Where 5G technology is surely to make a difference is that it holds capabilities to offer the perfect confluence of telecommunication technologies comprising mobile, fixed, optical, and satellites (via geostationary orbit and medium earth orbit) to boost the overall efficiency of the system. One of the most phenomenal changes that the technology intends to bring about is that it will increase the overall bandwidth per user and reduces network congestion. In the 5G network environment, the peak data rate can be increased to about 10 to 20 Gigabits per second – up from 1 Gigabit per second in the most advanced 4G networks of today. Moreover, the technology will further boost the number of devices that can be connected, increasing the device density to up to 100 devices per unit area.

Some of the other advantages of the emerging technology include better coverage through reduced outage probability, higher bitrates per unit area, lower infrastructure deployment costs, greater versatility and scalability, and higher system spectral efficiency. It will also decrease a device’s power consumption in receiving the network, which will further take commercial use-cases of connected devices beyond just smartphones. The network latency in 5G network conditions can, furthermore, be reduced to 1ms with the commercial rollout, whilst bringing down the cost of transmitting data packets to one-tenth of the costs associated with a 4G network.

But all of this will come at a cost. Considerable infrastructural spending will have to be done for additional deployments and on-ground service enhancements. The number of base stations and data throughput via a base station will also have to be increased. At present, a typical mobile network requires about 17 thousand base stations. With 5G coming to fore, this figure is expected to jump to over 100,000 base stations within a period of 3 to 5 years. Customer re-adoption will also need to be driven from scratch; the specific hardware requirements for 5G services means that it will not be available on devices enabled with the preceding technologies such as 4G, 3G, and 2G.

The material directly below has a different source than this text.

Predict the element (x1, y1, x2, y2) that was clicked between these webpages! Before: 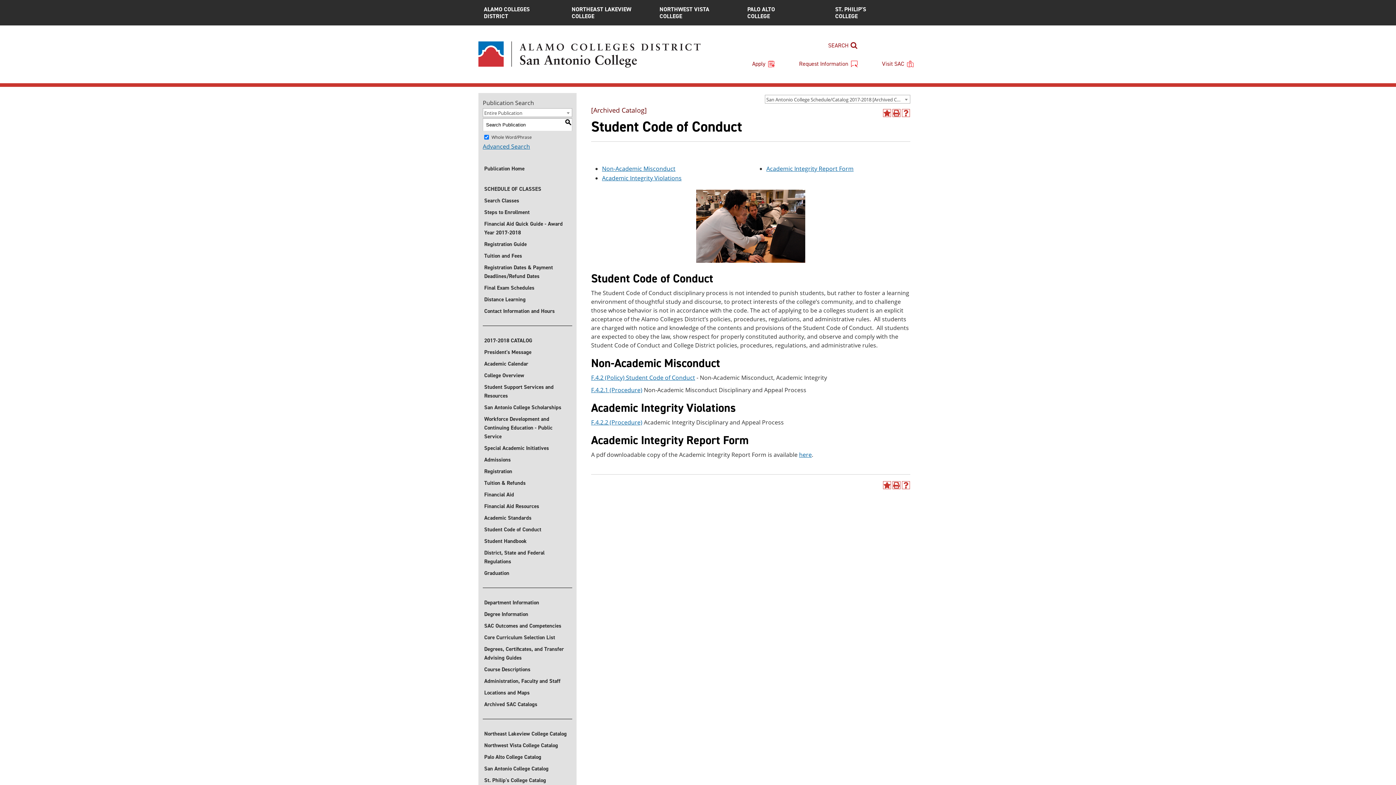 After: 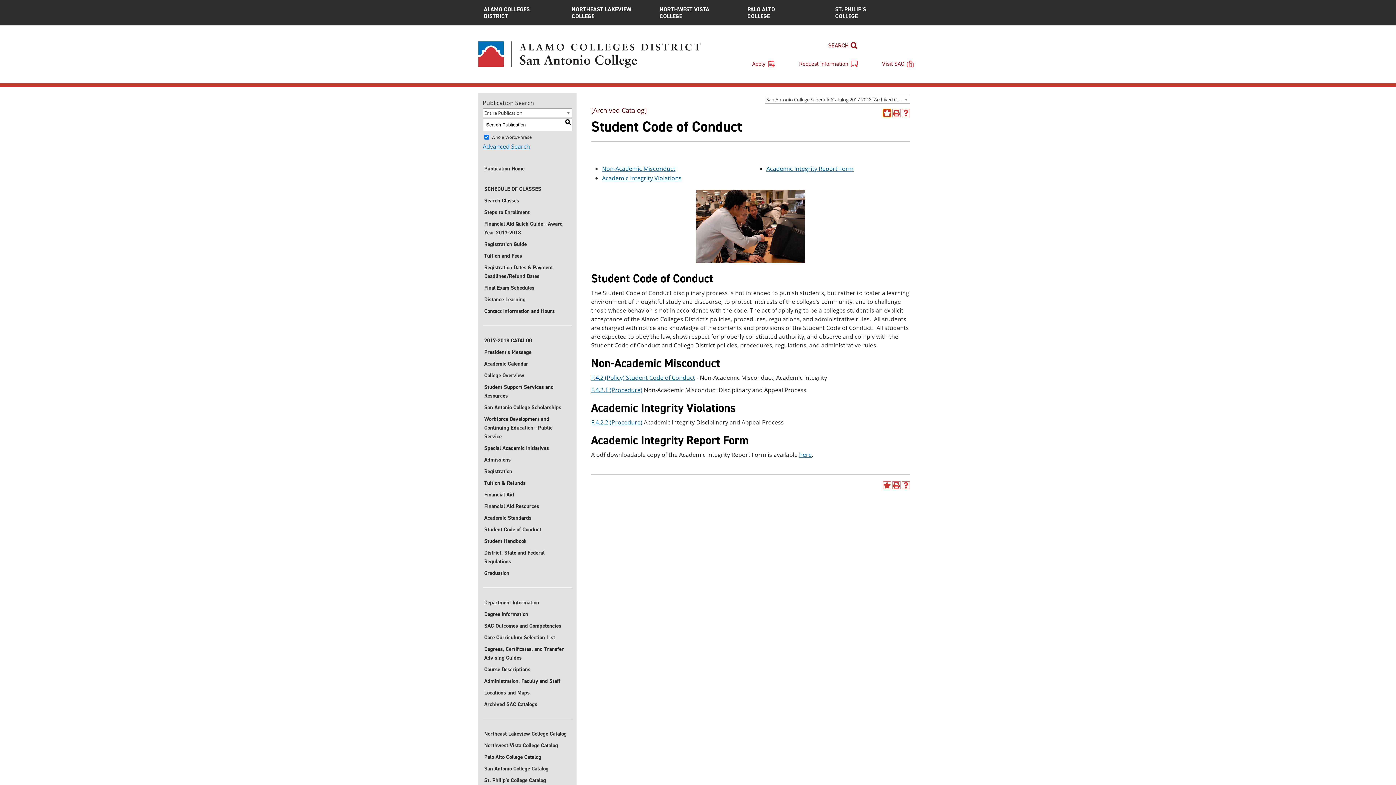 Action: bbox: (883, 109, 891, 117) label: Add to My Favorites (opens a new window)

India and Digitization: Achieving the ambitious 2020 deadline

India’s undoubtedly picked up the pace in developing the underlying infrastructure for advanced technologies in line with ‘Digital India’ initiative of PM. While, India has rolled out its first IMT-Advanced services in 2016 – the largest 4G player is yet to give a word on operationalizing its 4G-Advanced services.

This time, however, the nation is displaying a strong resolve to match its rollout of 5G services in tandem with the more-developed economies. In addition to countering the prevailing market challenges, this will also firmly establish India’s global technological leadership, giving the nation the upper hand in 5G-related services and associated equipment manufacturing. Recently, Union Minister for Telecom, Rakesh Sinha, assured allotment of E (80 GHz) and V (60 GHz) bands to boost the data speed in light of increased data consumption. The government has, moreover, constituted a high-level panel for early rollout of 5G services in India and assigned a corpus of Rs. 500 crore to ensure the same.

India, finally, has embarked on a new journey that leads to a more evolved, tech-led future. The nation’s strong resolve at the policy level will not only help it emerge as a leader in terms of market, but also in terms of the underlying technology – offering its citizens the best of both worlds.